Malta’s economy was previously largely dependent on British naval facilities. When the naval base was closed down in 1979, Malta faced serious financial problems. These problems were resolved within a few years, including the development of the light industry and a strong focus on tourism. Malta joined the EU and part of the EEA in 2004.
Agriculture contributes 1.1 percent of the country’s GDP and employs 1.6 percent of the working population. Soil is taken from outside and is held in place by careful terracing. Nearly half the area is cultivated and yields on divided small farms early potatoes, vegetables, wheat, barley, cauliflower, pepper, grapes, citrus fruits and milk products.
The industry contributes 10.2 percent of the country’s GDP and employs 20.7 percent of the working population (2017). Industrial production includes electronics, information technology, shipbuilding, pharmaceuticals, tobacco, clothing and shoes, as well as food and beverages.
Electricity production amounts to 813 million kWh, while consumption was 2122 million kWh. The production of electricity from fossil fuels is 81 percent, while the production from renewable resources is 19 percent (2016).
The service industries contribute 88.7 percent of the country’s GDP and employ 77.7 percent of the working population. Tourism is of great importance to the country’s economy. In 2018, 2.6 million tourists visited Malta, abbreviated as MLT by abbreviationfinder.org. The country has a well-developed banking and finance sector.

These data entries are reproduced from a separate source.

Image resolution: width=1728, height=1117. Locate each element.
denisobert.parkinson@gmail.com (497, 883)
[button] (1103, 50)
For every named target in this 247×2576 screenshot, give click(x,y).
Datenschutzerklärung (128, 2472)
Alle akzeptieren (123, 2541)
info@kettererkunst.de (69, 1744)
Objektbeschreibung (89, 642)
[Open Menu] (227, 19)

Transport and Communications
The road network is relatively well developed, but is of varying standards. There are good bus connections. Valletta has the country’s largest port with terminals for both container, tanker and cruise ships. There is a boat connection with Salerno, Italy. Malta International Airport is south of Valletta.
Note: the capital city of Malta is Valletta with a population of 5,700 (2012 estimate). Other major cities include Birkirkara with a population of 20,500, Mosta with a population of 19,500, San Pawl il-Bahar with a population of 19,000 (estimate 2012).
In 2017, Malta’s total imports amounted to US $ 5.809 billion, while exports amounted to US $ 2.516 billion. With this, the country had a deficit in the foreign trade balance of US $ 3.293 billion.
- COUNTRYAAH: Find major trading partners of Malta, including major exports and major imports with latest trade value and market share as well as growth rate.
Exports include machinery and equipment, pharmaceuticals, ships, floating parts, electronics, toys and sports equipment, as well as vegetables. The five most important markets for Malta’s exports are Germany, France, Italy, Singapore and Hong Kong.
The main import goods are oil and fuel, electrical equipment, machinery, motor vehicles and motor vehicle parts. The five main markets for Malta’s imports are Italy, Germany, the United Kingdom, Singapore and Canada.